Unificação das duas contribuições será feita em etapas

 

A unificação das duas contribuições será feita em etapas. Ambas equivalem a quase 4% do Produto Interno Bruto (PIB – a soma de todas as riquezas produzidas no país). O primeiro a ser modificado é o PIS, que equivale a quase 1% do PIB.

"Muda modelo, testa a alíquota. Uma vez trabalhado isso, teríamos o segundo movimento de adequar a Cofins para ser semelhante. Neste momento, será possível proceder a unificação", explica o secretário da Receita Federal, Jorge Rachid.

O secretário assegura que não haverá aumento de encargos embora admita que possa haver alteração de alíquota. "Vou aumentar a carga? Não. Vamos simplificar o modelo", garante.

Para Rachid, a Receita tem um projeto pronto que aguarda a apresentação formal ao Ministério da Fazenda e à Presidência da República. Aprovado, será encaminhado ao Congresso Nacional para votação.

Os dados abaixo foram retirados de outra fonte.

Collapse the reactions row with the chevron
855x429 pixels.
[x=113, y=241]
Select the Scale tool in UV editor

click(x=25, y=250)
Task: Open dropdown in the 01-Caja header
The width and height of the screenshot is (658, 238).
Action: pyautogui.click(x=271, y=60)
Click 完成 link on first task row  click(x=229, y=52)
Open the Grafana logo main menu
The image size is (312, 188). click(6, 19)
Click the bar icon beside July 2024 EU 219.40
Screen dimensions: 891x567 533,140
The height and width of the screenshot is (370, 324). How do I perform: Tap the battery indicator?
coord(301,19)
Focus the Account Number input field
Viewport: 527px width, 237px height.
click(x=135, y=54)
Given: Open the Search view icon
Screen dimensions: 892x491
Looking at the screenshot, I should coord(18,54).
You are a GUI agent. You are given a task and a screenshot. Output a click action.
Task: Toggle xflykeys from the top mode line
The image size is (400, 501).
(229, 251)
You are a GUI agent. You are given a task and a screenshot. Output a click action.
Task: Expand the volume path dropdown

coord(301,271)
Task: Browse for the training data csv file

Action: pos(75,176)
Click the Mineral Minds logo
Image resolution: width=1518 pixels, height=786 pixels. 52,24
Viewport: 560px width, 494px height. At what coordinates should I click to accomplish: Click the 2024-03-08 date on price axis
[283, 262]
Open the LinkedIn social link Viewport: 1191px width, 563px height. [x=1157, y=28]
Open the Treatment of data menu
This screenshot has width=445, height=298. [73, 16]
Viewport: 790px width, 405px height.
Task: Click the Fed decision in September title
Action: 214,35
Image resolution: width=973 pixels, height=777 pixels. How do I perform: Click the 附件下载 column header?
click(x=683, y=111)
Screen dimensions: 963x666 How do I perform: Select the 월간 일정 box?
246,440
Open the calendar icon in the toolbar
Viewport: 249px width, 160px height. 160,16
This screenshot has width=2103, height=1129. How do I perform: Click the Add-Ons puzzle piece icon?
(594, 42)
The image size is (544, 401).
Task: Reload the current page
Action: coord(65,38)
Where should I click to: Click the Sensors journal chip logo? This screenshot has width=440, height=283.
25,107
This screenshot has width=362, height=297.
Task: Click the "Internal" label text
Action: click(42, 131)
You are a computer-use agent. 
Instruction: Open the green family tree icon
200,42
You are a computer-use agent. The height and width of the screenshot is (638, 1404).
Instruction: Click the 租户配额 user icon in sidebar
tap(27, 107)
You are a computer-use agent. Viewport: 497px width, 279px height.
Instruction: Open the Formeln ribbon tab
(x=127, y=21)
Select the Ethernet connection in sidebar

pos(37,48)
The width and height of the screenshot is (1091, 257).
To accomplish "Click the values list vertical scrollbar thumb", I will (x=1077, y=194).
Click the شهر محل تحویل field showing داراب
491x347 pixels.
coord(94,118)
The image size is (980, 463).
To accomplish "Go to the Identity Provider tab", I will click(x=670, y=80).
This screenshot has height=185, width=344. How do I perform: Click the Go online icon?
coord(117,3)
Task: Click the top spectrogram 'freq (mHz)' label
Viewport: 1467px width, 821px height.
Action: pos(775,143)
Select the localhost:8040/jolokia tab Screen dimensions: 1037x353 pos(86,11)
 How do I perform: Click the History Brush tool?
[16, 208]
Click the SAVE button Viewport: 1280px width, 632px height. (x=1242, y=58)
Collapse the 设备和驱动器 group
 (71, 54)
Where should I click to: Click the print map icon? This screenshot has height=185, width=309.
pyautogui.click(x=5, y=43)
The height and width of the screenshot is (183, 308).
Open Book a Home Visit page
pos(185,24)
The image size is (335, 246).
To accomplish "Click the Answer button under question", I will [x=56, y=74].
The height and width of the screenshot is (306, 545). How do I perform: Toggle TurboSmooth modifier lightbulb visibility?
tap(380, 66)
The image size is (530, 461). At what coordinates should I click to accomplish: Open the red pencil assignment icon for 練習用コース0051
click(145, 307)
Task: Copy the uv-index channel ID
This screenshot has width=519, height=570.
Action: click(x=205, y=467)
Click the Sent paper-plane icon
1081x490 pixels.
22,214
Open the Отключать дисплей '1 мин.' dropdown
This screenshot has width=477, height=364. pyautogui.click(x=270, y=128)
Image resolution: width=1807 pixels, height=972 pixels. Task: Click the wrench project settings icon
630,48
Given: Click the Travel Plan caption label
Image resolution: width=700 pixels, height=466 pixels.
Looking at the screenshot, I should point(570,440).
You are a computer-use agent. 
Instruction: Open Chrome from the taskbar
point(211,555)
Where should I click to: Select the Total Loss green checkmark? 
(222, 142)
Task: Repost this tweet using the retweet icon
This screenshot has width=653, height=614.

"Eu entendo que seria satisfatório, a exemplo do que ocorre na Europa, termos poucas alíquotas. Acho que temos que levar nosso sistema tributário para um sistema que o mundo conheça. Não posso falar para um investidor que quer investir no Brasil e me pergunta quanto paga de Previdência que isso depende do produto", diz. E acrescenta: "Isso é errado".

A simplificação tributária - com a reforma do Programa de Integração Social (PIS) e da Contribuição para o Financiamento da Seguridade Social (Cofins) - é um dos 15 pontos que o governo destacou como prioridade do ponto de vista fiscal e econômico, após o adiamento da votação da reforma da Previdência.